# Water heater pilot problem Bradford White



## pellikkan (Aug 7, 2014)

Looking forward to an invigorating cold shower in the morning. NOT.


----------



## Nealtw (Jun 22, 2017)




----------



## pellikkan (Aug 7, 2014)

Hey, thanks very much for the video, I got a lot out of it.
But I wonder what would happen if the thermocouple device
was bad. i.e., would it emit zero, or maybe 1 or 2 mV?

If mine is bad, then it must produce a little bit at least in order
to run the status light that comes on. Could it be that there
is enough output to run the blinker but not enough to keep
the gas path open to the pilot? I don't know the mechanism
that keeps the gas path to pilot open. A relay or something?
Does anyone know how that part works??

I guess I'll go down there and take that assembly out to take
a look. Maybe like the video guy says , it could be just dirty contacts.


----------



## Nealtw (Jun 22, 2017)

Where I am the gas company will come out and check this kind of stuff. When they open their tool box the selection of thermocouples is the first thing you see.
I think they are cheap enough to say change it first just because. but your argument is a good one and puts some doubt in that being the problem.


----------



## pellikkan (Aug 7, 2014)

Well, I took out that burner assembly. I tested the thermocouple
with a candle flame and it read max over 150 mV. It seems kind of 
high compared with the video, esp with just a candle flame, vs blowtorch.

However, shouldn't maybe a test be done for milliamps as well??
After all, one can measure voltage on a dead 9V battery and it will still
measure 9.0 volts, but when a small load is added the voltage will dive
to zero because of no current. I tried reading amps on the most sensitive
meter setting but nothing would read, although I'm not sure if a milliamp
level voltage would create enough current to register. I also measured the
resistance of the Tcouple which read about only 3 ohms. 3 ohms is sort of a
heavy load, so maybe even a good thermocouple might be not able to
generate a measurable current. The resistance of the circuit board read
about 20 ohms, which is a bit of a load as well.

In other words, I'm still not convinced it is a good Tcouple because of the analogy
to a bad battery. That is, it seems to pose the question that if there is a good voltage reading on a Tcouple, is that an assurance that it is good?? Although I concede that a reading of zero volts would surely mean it is bad though.

Sorry, it is past my bedtime and I hope I'm not rambling more than a bit.


----------



## Nealtw (Jun 22, 2017)

Yeah, now you are above my pay grade. Hopefully some one with more knowledge will lend a hand


----------



## Colbyt (Jan 27, 2014)

If the thermocouple looks good I would suspect lint in the pilot orfice. Most are bell shaped. When removed and held in front of a strong light at your focus point the very tiny hole should appear as a round dot. 

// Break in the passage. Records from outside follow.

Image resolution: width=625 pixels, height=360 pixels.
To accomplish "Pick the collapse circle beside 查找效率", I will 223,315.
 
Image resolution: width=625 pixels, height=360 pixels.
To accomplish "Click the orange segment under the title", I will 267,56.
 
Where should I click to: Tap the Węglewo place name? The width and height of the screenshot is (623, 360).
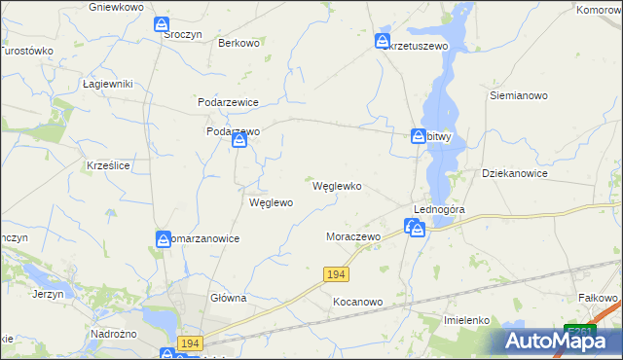(x=272, y=203)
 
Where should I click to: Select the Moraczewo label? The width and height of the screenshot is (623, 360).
(x=351, y=236)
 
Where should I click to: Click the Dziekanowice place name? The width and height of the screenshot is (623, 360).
(x=515, y=173)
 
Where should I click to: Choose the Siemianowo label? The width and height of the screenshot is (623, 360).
(x=519, y=96)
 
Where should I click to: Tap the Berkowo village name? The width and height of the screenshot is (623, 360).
(x=238, y=43)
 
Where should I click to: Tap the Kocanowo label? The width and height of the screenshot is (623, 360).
(x=357, y=303)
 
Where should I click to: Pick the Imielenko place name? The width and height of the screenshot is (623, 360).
(x=465, y=319)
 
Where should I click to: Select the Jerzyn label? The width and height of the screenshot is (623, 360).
(x=48, y=293)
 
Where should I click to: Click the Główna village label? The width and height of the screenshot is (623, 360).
(x=229, y=299)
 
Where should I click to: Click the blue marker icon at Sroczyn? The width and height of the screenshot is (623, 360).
(x=162, y=24)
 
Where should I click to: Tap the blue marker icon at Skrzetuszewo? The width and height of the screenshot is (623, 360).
(x=382, y=41)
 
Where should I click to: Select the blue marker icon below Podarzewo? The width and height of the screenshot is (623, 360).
(x=239, y=142)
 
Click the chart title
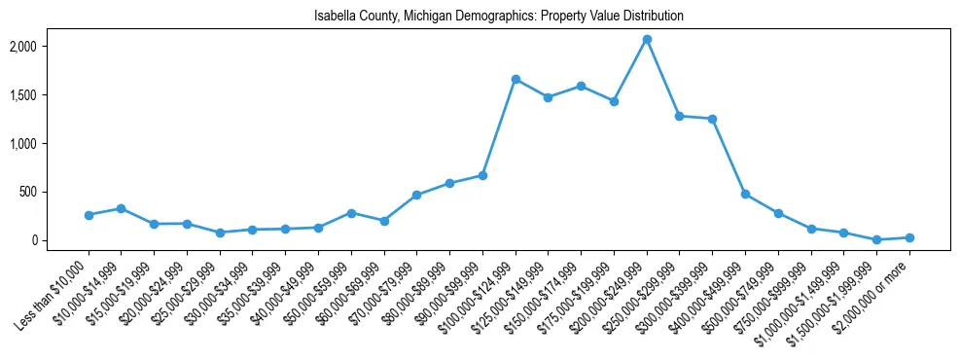499,17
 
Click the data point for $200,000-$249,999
647,40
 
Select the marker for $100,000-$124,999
516,79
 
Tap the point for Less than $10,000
89,215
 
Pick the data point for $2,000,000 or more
909,237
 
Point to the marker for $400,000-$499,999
745,195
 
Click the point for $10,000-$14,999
121,208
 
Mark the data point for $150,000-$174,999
581,86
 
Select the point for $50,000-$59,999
351,213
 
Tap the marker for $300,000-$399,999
712,119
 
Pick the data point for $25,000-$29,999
220,233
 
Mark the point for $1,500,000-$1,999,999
876,239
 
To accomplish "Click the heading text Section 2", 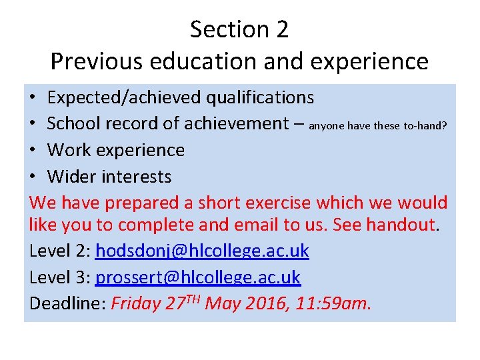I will pos(239,30).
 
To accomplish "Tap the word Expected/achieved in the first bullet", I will pos(124,98).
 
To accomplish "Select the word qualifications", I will pos(259,98).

This video is changing , not cleaning but it shows how to get to it.





They say you can't clean these and want to sell you a new one for about $10 or 6000 dollars a pound. I have found that a single bristle from a wire brush fits the NG hole nicely and will clean well.

If you house piping does not have a drip leg at the WH this would be a good time to add one as they help catch dust bunnies.

Sometimes it is ossification from the water and sulpher in the gas lines and you do have to replace it.


----------



## pellikkan (Aug 7, 2014)

Thanks everyone for the excellent help.

I got it going again finally. I bit the bullet and
coughed up a couple of hundred bucks for a 
so called 'kit', that included thermocouple, the
control valve and computer, and the lines going
from control valve for the pilot and burner. Didn't
include the burner plate thingy though.

The help desk at bradford white said it was probably
the control valve was the problem. Furthermore, the
desk guy at the plumbing supply said most folks often end
up coming back for the control valve after trying everything
else. So I just went with that. Works good so far and
I didn't blow up the block either.

Thanks again!, 
this is excellent forum BTW, thanks.


----------



## danpik (Sep 11, 2011)

These don't have thermocouples, they are power-pile generators. should be outputing ~750 Mv when hot.


----------